Problem to work on: Retype each of the entries below exactly as written.

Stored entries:

******

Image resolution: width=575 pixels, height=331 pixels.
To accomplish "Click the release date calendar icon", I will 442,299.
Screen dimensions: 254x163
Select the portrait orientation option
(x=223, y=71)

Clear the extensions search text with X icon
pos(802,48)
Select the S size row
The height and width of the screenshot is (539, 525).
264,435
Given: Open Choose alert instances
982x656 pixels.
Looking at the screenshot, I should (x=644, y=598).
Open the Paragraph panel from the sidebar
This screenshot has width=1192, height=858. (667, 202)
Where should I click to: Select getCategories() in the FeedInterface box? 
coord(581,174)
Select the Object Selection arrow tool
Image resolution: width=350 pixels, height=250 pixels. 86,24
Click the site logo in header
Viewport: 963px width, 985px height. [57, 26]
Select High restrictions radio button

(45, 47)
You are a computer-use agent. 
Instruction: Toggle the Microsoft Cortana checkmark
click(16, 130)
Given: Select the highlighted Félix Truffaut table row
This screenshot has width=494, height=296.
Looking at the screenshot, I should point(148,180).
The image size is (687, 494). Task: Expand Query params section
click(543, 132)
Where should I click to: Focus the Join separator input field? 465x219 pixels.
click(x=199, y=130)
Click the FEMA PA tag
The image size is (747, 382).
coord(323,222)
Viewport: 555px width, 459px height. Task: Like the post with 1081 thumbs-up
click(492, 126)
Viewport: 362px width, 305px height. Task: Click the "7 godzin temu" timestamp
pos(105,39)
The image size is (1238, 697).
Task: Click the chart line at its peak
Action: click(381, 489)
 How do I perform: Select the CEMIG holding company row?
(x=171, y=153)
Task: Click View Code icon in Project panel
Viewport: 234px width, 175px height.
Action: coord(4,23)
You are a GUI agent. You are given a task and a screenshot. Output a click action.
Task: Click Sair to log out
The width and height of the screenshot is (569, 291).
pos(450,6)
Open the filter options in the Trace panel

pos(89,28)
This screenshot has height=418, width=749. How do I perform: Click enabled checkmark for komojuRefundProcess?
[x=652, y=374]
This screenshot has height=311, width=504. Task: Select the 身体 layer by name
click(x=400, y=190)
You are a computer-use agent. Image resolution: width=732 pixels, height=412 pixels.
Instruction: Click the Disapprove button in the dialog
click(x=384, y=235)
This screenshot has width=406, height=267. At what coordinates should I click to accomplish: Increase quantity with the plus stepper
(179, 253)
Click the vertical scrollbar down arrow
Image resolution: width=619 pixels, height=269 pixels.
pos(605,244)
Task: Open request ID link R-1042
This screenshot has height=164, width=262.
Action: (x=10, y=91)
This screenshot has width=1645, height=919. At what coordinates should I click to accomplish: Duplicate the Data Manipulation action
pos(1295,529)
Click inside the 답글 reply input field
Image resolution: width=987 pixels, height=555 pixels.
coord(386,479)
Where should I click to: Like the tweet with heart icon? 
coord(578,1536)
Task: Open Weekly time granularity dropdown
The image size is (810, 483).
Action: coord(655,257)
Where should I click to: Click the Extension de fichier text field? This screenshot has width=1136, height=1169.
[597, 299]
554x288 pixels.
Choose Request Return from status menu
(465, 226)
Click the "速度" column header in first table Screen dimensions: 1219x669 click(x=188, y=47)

******

Written answer:
Image resolution: width=575 pixels, height=331 pixels.
To accomplish "Click the release date calendar icon", I will 442,299.
Screen dimensions: 254x163
Select the portrait orientation option
(x=223, y=71)

Clear the extensions search text with X icon
pos(802,48)
Select the S size row
The height and width of the screenshot is (539, 525).
264,435
Given: Open Choose alert instances
982x656 pixels.
Looking at the screenshot, I should (x=644, y=598).
Open the Paragraph panel from the sidebar
This screenshot has width=1192, height=858. (667, 202)
Where should I click to: Select getCategories() in the FeedInterface box? 
coord(581,174)
Select the Object Selection arrow tool
Image resolution: width=350 pixels, height=250 pixels. 86,24
Click the site logo in header
Viewport: 963px width, 985px height. [57, 26]
Select High restrictions radio button

(45, 47)
You are a computer-use agent. 
Instruction: Toggle the Microsoft Cortana checkmark
click(16, 130)
Given: Select the highlighted Félix Truffaut table row
This screenshot has width=494, height=296.
Looking at the screenshot, I should point(148,180).
The image size is (687, 494). Task: Expand Query params section
click(543, 132)
Where should I click to: Focus the Join separator input field? 465x219 pixels.
click(x=199, y=130)
Click the FEMA PA tag
The image size is (747, 382).
coord(323,222)
Viewport: 555px width, 459px height. Task: Like the post with 1081 thumbs-up
click(492, 126)
Viewport: 362px width, 305px height. Task: Click the "7 godzin temu" timestamp
pos(105,39)
The image size is (1238, 697).
Task: Click the chart line at its peak
Action: click(381, 489)
 How do I perform: Select the CEMIG holding company row?
(x=171, y=153)
Task: Click View Code icon in Project panel
Viewport: 234px width, 175px height.
Action: coord(4,23)
You are a GUI agent. You are given a task and a screenshot. Output a click action.
Task: Click Sair to log out
The width and height of the screenshot is (569, 291).
pos(450,6)
Open the filter options in the Trace panel

pos(89,28)
This screenshot has height=418, width=749. How do I perform: Click enabled checkmark for komojuRefundProcess?
[x=652, y=374]
This screenshot has height=311, width=504. Task: Select the 身体 layer by name
click(x=400, y=190)
You are a computer-use agent. Image resolution: width=732 pixels, height=412 pixels.
Instruction: Click the Disapprove button in the dialog
click(x=384, y=235)
This screenshot has width=406, height=267. At what coordinates should I click to accomplish: Increase quantity with the plus stepper
(179, 253)
Click the vertical scrollbar down arrow
Image resolution: width=619 pixels, height=269 pixels.
pos(605,244)
Task: Open request ID link R-1042
This screenshot has height=164, width=262.
Action: (x=10, y=91)
This screenshot has width=1645, height=919. At what coordinates should I click to accomplish: Duplicate the Data Manipulation action
pos(1295,529)
Click inside the 답글 reply input field
Image resolution: width=987 pixels, height=555 pixels.
coord(386,479)
Where should I click to: Like the tweet with heart icon? 
coord(578,1536)
Task: Open Weekly time granularity dropdown
The image size is (810, 483).
Action: coord(655,257)
Where should I click to: Click the Extension de fichier text field? This screenshot has width=1136, height=1169.
[597, 299]
554x288 pixels.
Choose Request Return from status menu
(465, 226)
Click the "速度" column header in first table Screen dimensions: 1219x669 click(x=188, y=47)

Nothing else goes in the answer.